From: "Robert Feldt" <feldt / ce.chalmers.se>
>
> On Tue, 20 Nov 2001, Bill Kelly wrote:
> 
> > By the way, out of curiosity is the "rockit-grammar.grammar" file
> > actually used somehow, or is it just an example of what the grammar
> > _would_ be...?  You haven't found some way to pull it up by its own
> > bootstraps have you!??  ;-)
> > 
> It bootstraps itself each time someone installs it. Its not really
> difficult; you simply give a crude way to write grammars directly in Ruby
> and then you write a parser for rockit grammars within it. Then use that
> parser to parse the Rockit grammar files grammar and output a parser and
> you're all set. Good thing is that its a fairly extensive test that things
> are working.

Ah, OK.  Cool!  At the start of this regexp project I toyed with the
idea or possibility of somehow writing its own lexer in terms of a
simple regexp, and parsing that at initialization time.  So the real
regexp parser would actually be using a lexer built from a simple
regexp. . . but the lexing of the thing is so simple in code it
seemed this extra layer might only complicate or obfuscate the problem.
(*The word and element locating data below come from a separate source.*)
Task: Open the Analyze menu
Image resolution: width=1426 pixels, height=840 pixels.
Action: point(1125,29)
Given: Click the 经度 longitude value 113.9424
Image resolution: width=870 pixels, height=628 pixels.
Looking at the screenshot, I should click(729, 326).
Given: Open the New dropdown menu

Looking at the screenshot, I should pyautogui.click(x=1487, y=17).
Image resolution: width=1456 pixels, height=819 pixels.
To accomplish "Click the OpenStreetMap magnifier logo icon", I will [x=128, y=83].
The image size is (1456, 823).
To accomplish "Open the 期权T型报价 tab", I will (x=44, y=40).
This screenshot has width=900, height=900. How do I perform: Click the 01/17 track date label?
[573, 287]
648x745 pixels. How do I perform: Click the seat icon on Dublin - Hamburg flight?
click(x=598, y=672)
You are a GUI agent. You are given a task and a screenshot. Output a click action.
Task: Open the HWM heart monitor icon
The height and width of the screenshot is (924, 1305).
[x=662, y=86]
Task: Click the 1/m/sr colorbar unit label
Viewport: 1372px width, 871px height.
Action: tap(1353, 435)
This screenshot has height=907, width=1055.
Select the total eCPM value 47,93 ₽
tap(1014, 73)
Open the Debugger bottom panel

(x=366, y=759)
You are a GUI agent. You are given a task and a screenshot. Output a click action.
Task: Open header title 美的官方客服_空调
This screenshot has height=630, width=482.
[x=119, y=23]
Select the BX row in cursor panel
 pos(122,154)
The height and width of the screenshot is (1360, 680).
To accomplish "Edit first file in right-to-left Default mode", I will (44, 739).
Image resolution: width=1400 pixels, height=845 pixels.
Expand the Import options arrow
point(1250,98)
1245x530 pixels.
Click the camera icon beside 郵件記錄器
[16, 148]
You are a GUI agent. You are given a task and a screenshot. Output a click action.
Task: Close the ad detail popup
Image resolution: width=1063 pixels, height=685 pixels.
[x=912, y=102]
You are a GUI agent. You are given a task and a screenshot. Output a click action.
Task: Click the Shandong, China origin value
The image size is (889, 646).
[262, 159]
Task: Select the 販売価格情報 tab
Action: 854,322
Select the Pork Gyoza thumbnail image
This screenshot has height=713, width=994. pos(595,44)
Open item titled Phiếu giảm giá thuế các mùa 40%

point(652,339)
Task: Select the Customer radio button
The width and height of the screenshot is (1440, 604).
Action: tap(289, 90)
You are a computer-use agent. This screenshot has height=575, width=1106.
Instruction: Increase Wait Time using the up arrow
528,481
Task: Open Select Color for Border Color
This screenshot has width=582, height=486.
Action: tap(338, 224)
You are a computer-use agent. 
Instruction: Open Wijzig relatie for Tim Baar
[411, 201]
But for Rockit, since you'd be getting both the lexer and the parser,
that kind of bootstrapping sounds really cool.


[...]
> Ok, interesting. Will you be writing this in Ruby or C?

Straight 'C'.  Old-school 'C', in fact, with the parameter list
separate from the type declarations of the parameters. :-/

However we have the potential to expose some of its underlying
functionality through an extension, of course. . .


[...]
> The above "regexp" can for example be written 
> 
>   non_paren = plus( any_but( "(", ")" ) ) 
>   re = seq("(", (non_paren || recurse), ")")
> 
> in the Rockit parser combinators but I'm not sure of a good syntax to
> write the recursion. Unfortunately :?? doesn't work or we could use the
> same "symbol"...

Interesting, well as another poster pointed out, these regexp
extensions are pretty non-intuitive as mnemonics.  I think your
"recurse" or something like "this_seq", etc. would seem to be
much more in line with your more readable grammar specifications. :-)


Regards,

Bill